Среди зарослей деревьев, на плите белого мрамора, подложив под голову левую руку, а правую ногу поставив на левое колено, лежал богатырь невиданной красоты. Он глядел в небо, что-то созерцая. Между его бровями стекал мускусный знак, растворённый каплей пота и напоминая комету на сумеречном горизонте. Пот во время зимнего бриза! Но кому дано постичь лаву, скрытую в складках его лба? На нём была золотисто-жёлтая нижняя рубашка, подпоясанная голубой шёлковой лентой. Она свисала, подобно шее спящего павлина. Ожерелье из жемчужин и алмазов отброшено немного в сторону, открывая чёрную родинку на груди. Пряди его волос отражались в мраморе, подобно куче сапфиров, а корона, украшенная драгоценными камнями и павлиньим пером, лежала рядом на мраморной плите. Казалось, что его полузакрытые лотосовые глаза предоставляли закату любезное позволение.
В смутном сумеречном свете к нему приблизилась могучая фигура с пепельными волосами, одетая в чёрное. Быстрым выдохом издав звук, напоминавший шипение кобры, пришелец ожидал ответа. Ничего не последовало. Наверное, обладатель покоившейся фигуры был поглощён собственными мыслями. Глаза его были полузакрыты. Возможно, он исследовал возмущения миров скрытых причин?
— Кришна, Кришна! — обратился к нему пришелец. Кришна открыл глаза и с улыбкой сел.
— Что созерцаешь?
— Будущее ядавов.
— Которой их части? Наши несчастные товарищи разделены теперь на две постоянно борющиеся между собой группы.
— Все они, родившись и развившись из меня, являются моей частью.
— Когда часть твоей плоти поражает рак, можешь ли ты всё ещё назвать её частью себя? Нынче ядавы поглощены опасным занятием — пожирают друг друга, подобно бациллам. Что заставляет тебя переживать за свой народ, полное уничтожение которого неизбежно?
— Ты считаешь, брат мой, что я на самом деле считаю ядавов своими? — спросил с улыбкой Кришна.
— Я не знаю, что ты чувствуешь. Насколько это касается меня, я потерял к ним всякую симпатию. Их поведение отвратительно.
— Извини, дорогой брат, но я ни к кому не испытываю отвращения. В этом и вся разница.
— Мой невинный брат! Ты всё ещё надеешься восстановить Закон? Для кого ты принёс его на землю, когда здесь полный упадок и разорение?
— Собранный урожай несёт в себе семя для будущего. Можно вспахать землю и снова его посеять. Владыка времён года никогда не устаёт из года в год приносить плоды. Мёртвые родятся вновь новыми расами будущего.

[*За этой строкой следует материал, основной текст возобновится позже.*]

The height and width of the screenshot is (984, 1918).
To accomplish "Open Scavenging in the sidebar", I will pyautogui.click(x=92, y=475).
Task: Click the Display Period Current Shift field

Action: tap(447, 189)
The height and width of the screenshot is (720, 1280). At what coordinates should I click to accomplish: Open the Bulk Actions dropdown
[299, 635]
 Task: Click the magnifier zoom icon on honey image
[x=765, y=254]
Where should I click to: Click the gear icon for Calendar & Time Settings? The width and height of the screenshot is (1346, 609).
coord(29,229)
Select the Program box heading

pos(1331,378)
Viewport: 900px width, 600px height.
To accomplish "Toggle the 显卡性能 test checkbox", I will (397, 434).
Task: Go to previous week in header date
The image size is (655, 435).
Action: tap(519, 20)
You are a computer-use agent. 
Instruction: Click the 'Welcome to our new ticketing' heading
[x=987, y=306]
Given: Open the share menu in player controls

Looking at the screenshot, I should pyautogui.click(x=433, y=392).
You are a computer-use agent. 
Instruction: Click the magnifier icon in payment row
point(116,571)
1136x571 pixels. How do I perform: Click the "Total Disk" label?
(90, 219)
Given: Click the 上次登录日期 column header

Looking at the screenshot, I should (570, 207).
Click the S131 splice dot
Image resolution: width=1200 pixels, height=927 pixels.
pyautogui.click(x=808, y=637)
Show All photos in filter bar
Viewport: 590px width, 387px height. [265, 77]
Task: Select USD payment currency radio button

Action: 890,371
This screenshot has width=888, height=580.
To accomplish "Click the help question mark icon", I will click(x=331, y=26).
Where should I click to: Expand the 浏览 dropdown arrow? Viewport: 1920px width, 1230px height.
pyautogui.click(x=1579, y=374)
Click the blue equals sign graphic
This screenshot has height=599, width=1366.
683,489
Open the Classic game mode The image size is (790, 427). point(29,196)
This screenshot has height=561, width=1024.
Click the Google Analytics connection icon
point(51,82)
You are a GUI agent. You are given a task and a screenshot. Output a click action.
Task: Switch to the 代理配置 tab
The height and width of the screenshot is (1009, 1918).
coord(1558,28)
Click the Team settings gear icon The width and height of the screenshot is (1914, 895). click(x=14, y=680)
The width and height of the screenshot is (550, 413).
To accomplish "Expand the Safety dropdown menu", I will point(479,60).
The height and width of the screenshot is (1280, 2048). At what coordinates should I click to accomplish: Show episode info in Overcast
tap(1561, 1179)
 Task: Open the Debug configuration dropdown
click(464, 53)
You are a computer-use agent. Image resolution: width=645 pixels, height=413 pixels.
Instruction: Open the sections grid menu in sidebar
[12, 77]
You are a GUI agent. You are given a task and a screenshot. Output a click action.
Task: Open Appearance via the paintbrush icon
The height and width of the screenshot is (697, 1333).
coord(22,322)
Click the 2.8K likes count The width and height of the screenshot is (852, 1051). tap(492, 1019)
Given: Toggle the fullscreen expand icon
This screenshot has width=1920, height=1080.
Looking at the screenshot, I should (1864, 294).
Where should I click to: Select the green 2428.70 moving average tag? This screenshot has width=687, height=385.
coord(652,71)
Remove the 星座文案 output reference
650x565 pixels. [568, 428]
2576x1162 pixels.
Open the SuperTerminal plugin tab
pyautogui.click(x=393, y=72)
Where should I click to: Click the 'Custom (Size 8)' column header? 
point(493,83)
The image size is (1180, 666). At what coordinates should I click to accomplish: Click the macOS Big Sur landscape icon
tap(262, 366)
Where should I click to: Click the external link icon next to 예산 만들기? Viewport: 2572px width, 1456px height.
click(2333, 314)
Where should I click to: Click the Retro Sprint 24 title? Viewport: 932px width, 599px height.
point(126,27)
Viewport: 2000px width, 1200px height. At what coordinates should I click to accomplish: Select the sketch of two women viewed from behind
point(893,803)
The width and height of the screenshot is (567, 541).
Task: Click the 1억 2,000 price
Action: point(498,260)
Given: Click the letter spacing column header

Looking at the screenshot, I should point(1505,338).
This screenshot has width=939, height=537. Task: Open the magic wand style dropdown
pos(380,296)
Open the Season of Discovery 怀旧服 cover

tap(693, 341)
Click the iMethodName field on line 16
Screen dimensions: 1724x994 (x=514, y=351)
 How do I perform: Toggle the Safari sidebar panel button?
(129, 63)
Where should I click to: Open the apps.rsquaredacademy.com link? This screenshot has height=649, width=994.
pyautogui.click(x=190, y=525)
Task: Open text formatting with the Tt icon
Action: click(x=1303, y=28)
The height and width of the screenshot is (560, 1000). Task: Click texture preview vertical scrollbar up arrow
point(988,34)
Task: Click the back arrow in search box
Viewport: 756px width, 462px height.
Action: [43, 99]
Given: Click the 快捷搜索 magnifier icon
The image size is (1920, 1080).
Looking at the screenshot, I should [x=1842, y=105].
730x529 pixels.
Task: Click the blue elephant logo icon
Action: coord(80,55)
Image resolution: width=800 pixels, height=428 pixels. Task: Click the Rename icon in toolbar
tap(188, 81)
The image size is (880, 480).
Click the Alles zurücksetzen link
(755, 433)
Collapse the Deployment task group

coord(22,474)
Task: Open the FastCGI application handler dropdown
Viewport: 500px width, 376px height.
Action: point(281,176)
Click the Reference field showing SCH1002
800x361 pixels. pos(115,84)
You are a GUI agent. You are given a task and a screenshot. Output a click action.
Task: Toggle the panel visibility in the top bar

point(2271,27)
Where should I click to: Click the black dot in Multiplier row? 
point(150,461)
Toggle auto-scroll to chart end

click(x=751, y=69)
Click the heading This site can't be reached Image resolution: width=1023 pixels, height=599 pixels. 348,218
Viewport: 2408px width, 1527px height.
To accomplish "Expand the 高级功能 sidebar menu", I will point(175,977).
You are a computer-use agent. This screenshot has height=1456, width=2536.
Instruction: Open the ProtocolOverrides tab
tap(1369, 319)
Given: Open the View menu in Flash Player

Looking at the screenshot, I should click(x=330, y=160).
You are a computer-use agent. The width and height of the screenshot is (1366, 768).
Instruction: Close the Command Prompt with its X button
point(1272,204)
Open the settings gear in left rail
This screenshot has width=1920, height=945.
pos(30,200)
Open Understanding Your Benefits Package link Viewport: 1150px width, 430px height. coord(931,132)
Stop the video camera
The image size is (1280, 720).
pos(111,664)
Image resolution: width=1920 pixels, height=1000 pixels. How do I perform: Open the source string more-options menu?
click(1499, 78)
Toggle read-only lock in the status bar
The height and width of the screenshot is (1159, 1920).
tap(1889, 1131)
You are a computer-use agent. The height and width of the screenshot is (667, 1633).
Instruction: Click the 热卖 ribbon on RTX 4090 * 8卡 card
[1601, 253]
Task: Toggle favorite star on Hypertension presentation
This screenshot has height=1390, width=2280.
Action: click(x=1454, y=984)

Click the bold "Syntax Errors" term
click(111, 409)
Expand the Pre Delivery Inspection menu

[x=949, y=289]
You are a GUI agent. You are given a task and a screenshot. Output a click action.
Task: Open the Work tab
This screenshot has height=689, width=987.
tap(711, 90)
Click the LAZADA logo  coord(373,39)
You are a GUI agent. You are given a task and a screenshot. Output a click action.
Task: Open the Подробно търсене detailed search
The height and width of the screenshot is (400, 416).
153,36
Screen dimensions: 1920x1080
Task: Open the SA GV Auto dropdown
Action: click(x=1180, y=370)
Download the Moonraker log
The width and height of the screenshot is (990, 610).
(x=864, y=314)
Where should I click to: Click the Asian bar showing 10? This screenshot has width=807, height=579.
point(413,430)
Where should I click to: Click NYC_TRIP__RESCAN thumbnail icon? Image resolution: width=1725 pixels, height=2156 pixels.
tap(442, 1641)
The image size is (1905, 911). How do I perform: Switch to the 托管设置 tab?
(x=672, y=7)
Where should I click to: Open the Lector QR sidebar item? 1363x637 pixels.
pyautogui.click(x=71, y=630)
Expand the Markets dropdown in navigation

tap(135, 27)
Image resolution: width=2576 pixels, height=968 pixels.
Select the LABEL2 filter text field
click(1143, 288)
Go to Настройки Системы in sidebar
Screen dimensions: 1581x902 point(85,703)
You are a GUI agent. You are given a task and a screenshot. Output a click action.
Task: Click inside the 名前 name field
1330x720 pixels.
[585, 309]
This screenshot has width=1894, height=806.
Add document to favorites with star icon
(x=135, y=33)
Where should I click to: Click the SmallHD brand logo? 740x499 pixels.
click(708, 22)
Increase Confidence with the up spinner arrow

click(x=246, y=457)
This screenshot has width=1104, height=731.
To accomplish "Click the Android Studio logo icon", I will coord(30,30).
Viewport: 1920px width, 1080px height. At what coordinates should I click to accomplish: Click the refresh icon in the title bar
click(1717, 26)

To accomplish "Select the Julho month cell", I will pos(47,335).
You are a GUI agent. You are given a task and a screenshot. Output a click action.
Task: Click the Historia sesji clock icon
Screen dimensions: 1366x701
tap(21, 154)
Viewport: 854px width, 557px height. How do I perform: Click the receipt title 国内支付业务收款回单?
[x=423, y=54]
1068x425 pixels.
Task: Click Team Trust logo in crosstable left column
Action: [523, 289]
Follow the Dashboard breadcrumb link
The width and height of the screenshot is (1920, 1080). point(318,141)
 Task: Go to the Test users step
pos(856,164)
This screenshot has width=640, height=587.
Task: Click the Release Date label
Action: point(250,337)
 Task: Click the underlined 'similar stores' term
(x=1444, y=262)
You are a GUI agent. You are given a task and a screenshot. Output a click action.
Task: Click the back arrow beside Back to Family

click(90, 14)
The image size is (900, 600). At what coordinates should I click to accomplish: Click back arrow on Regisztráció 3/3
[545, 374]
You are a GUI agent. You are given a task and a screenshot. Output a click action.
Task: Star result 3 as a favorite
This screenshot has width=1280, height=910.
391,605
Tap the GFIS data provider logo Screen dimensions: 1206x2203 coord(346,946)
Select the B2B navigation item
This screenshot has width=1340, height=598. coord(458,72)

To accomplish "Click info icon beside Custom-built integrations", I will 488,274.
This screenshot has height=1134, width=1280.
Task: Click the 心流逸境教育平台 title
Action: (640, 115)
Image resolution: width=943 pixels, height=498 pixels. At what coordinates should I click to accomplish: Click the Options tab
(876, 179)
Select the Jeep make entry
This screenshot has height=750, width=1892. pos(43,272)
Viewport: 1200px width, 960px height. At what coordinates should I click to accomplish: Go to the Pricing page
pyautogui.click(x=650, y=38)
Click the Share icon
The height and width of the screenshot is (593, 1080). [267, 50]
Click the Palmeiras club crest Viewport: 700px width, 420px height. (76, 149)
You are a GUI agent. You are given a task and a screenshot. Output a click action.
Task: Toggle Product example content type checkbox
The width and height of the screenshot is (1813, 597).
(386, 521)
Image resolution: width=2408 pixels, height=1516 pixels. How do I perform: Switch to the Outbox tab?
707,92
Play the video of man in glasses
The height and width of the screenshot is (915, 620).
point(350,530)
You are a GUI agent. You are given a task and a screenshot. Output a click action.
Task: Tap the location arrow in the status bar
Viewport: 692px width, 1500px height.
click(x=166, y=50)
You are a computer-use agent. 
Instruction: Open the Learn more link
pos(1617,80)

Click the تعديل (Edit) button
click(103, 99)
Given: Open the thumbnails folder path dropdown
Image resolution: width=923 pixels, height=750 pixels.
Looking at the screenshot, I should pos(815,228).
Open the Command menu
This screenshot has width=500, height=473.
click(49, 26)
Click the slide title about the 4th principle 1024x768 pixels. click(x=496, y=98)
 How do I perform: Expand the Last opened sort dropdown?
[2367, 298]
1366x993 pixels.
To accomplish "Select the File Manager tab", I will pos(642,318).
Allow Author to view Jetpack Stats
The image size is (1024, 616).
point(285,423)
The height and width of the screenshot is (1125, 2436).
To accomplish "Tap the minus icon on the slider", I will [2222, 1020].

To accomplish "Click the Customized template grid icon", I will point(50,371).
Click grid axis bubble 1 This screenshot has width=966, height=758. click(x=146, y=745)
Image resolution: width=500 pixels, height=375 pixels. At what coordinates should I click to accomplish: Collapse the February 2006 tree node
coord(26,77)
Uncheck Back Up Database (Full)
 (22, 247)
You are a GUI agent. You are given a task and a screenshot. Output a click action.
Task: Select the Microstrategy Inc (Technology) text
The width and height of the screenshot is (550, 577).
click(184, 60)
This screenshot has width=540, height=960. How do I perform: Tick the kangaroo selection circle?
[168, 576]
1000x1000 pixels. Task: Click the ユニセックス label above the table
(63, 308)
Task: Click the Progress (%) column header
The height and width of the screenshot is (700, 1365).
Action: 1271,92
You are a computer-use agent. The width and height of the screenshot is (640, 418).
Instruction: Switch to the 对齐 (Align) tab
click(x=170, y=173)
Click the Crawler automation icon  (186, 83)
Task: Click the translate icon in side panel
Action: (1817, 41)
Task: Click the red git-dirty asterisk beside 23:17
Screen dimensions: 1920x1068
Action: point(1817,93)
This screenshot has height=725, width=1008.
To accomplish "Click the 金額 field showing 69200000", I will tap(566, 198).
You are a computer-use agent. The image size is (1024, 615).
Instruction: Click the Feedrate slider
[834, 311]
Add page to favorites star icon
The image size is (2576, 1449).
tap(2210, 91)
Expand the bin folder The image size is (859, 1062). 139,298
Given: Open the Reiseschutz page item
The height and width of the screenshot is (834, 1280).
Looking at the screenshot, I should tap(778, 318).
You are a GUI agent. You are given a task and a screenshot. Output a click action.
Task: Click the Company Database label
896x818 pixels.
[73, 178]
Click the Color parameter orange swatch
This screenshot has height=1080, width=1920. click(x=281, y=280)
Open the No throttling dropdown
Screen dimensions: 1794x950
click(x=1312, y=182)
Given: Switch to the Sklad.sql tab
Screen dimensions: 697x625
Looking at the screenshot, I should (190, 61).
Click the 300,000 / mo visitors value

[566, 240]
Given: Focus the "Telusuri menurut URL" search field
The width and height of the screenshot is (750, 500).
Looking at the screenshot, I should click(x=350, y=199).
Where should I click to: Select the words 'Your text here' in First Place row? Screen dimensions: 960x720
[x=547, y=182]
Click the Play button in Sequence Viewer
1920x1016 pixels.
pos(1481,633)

— Но как насчёт настоящего?
— Настоящее всегда ускользает в тайну времени.
Баларама сел рядом с Кришной и, положив руку ему на плечо, мягко сказал:
— Брат мой! Разве это не разочарование — видеть, как за все твои лучшие намерения отплачивают злыми делами? Какова же, по-твоему, причина этого неожиданного поворота?
— Облачённые в тела из материи, живые существа действуют как смертные. Твоя осознанность, похоже, на время затуманилась. Помни, что приход Кали — это часть великой драмы. С воцарением Юдхиштхиры установился мой закон, но тогда же было посеяно и семя эпохи Кали — кали-юги.
— Что же теперь случится в этой почитаемой стране божественной кармы? Какие чары твоей йоги сейчас действуют? Как смог Кали явиться среди ядавов, находящихся под твоей защитой?
— Ядавы не получают моей защиты, поскольку не знают самоотречения. Они просто мои современники. Их индивидуализм и своеволие вызвали Кали и привели к расколам. Началом упадка нравственности стало вторжение Чёрного Яваны.
Братья встали и пошли по тропе, которая вела среди рядов деревьев. Звуки шагов Кришны играли музыку на струнах тёмного безмолвия. Баларама внезапно остановился и сказал:
— Ведь ты здорово подстроил смерть Чёрного Яваны. И несмотря на это, говоришь, что Кали должен проникнуть в наши владения. Как же это так?
Кришна улыбнулся, и его красные от бетеля зубы, подобно рубинам, сверкнули в темноте.